Inter, Dimarco cuore nerazzurro: “Questa maglia non è come le altre”
Milanese, interista e cresciuto fin da bambino con un amore viscerale per i colori nerazzurri. Basterebbero solo queste poche parole per descrivere Federico Dimarco, terzino sinistro dell’Inter e ormai diventato uno dei giocatori imprescindibili della rosa di Inzaghi. Il giocatore nerazzurro è intervenuto ai microfoni del podcast BSMT condotto da Gianluca Gazzoli, dove Dimarco ha parlato di Inter, della sua carriera ma non solo.
Pensare ora ad un Inter senza Federico Dimarco diventa davvero difficile se non quasi impossibile. Eppure Federico ha faticato e non poco per prendersi il suo posto come titolare inamovibile della sua squadra del cuore in cui è arrivato all età di otto anni, superando difficoltà sportive e personali che lo hanno però migliorato come calciatore e portato ad essere il giocatore che è ora, vale a dire uno dei migliori esterni sinistri della Serie A e in Europa. Di questo e non solo Dimarco ha parlato a BSMT.
Inter, Dimarco e tutto il suo amore per il nerazzurro: “Giocare per la tua squadra del cuore è una cosa bellissima. Non molti credevano in me e mi hanno giudicato, ma il lavoro mi ha ripagato”
“Il mio soprannome è sempre stato Dima. poi Dimash nasce da quando sono tornato qui all’Inter. Devo dire che è stato mister Inzaghi a inventarlo. Sinceramente non lo so perché, gliè venuto dl nulla e poi tutti l’hanno seguito. Whisky? Me lo dicevamo ai tempi del Verona ma è il passato…“.

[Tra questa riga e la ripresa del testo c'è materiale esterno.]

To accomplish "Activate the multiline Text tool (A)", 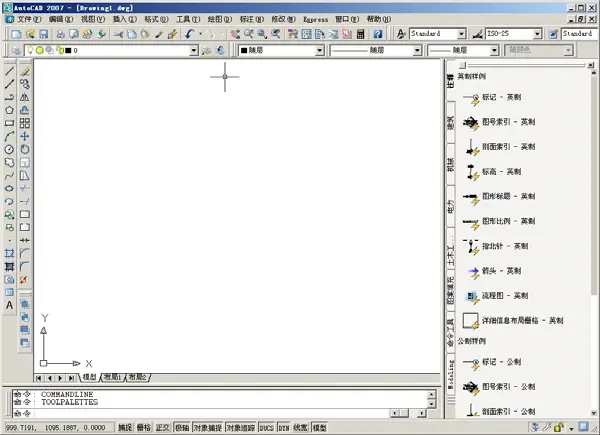I will tap(10, 305).
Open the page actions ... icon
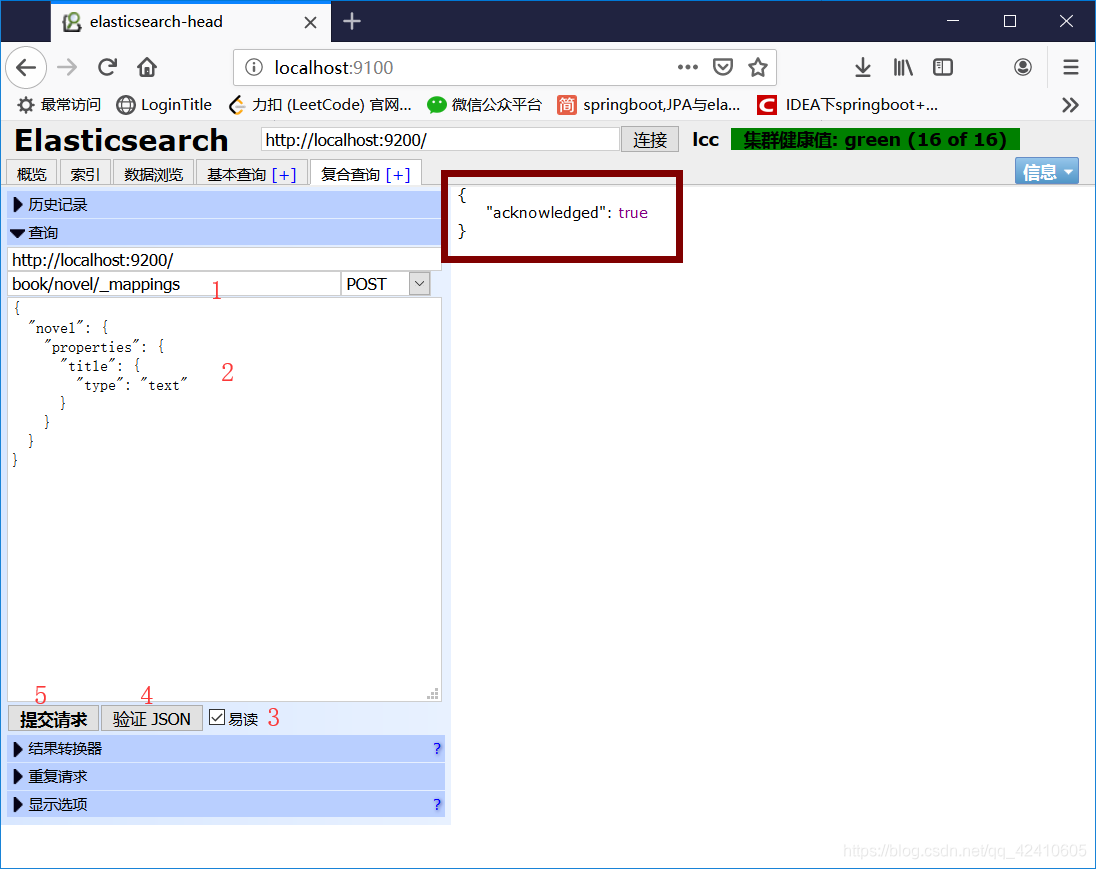1096x869 pixels. (x=687, y=67)
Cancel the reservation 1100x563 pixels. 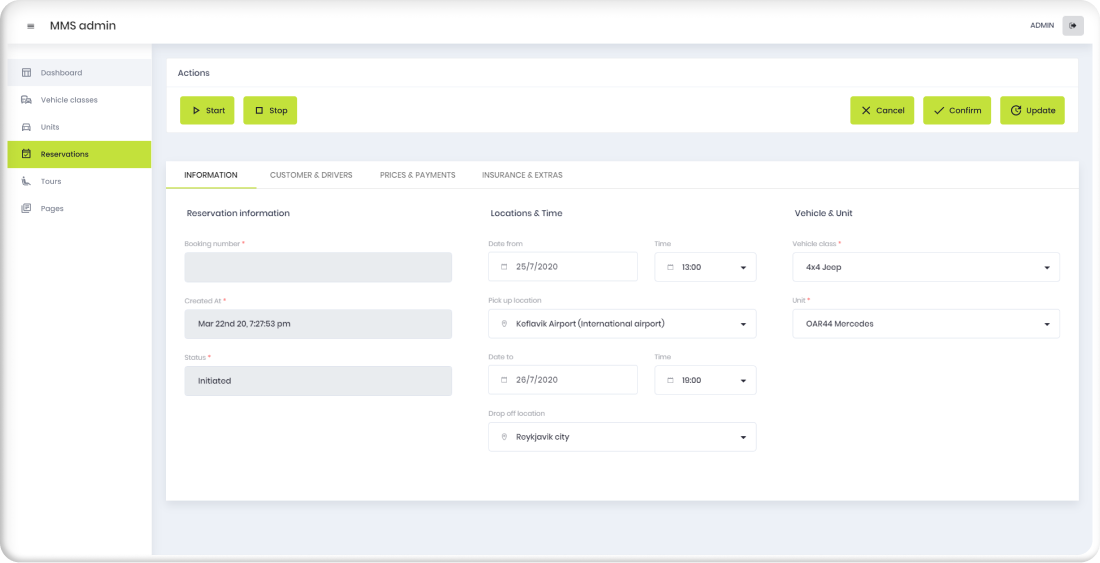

“Non mi sento uno dei predestinati. Io quando scendo in campo con l’Inter cerco di essere me stesso. Sono un tipo competitivo e cerco sempre di aiutare i miei compagni. E nelle partite che contano cerco di dare qualcosa di più. Quando giochi per l’Inter ci sono sempre partite importanti e cerco sempre di aiutare tutti anche con una parola di stimolo, perché mi ricordo cosa ho passato nel settore giovanili e tutto quello che ho imparato. Sono tutte cose che cerco di portarmi con me, in campo e fuori“.
“Chiaramente è bello leggere i complimenti. Ma a me non piaccioni i paragoni, poi come ho detto quando vieni paragonato a certe leggende del passato da piacere, ma è una cosa per cui non vado matto. Il calcio è fatto di momenti e all’Inter ne ho vissuti di belli e brutti. Quando perdiamo una partita vado in down totale. Poi dopo analizzo e cerco di ripartire e di mettermi in testa un obiettivo. Dopo la Finale Champions persa, mi sono posto l’obiettivo di vincere il campionato e così abbiamo fatto. Una bella rivincita che è valsa la second stella“.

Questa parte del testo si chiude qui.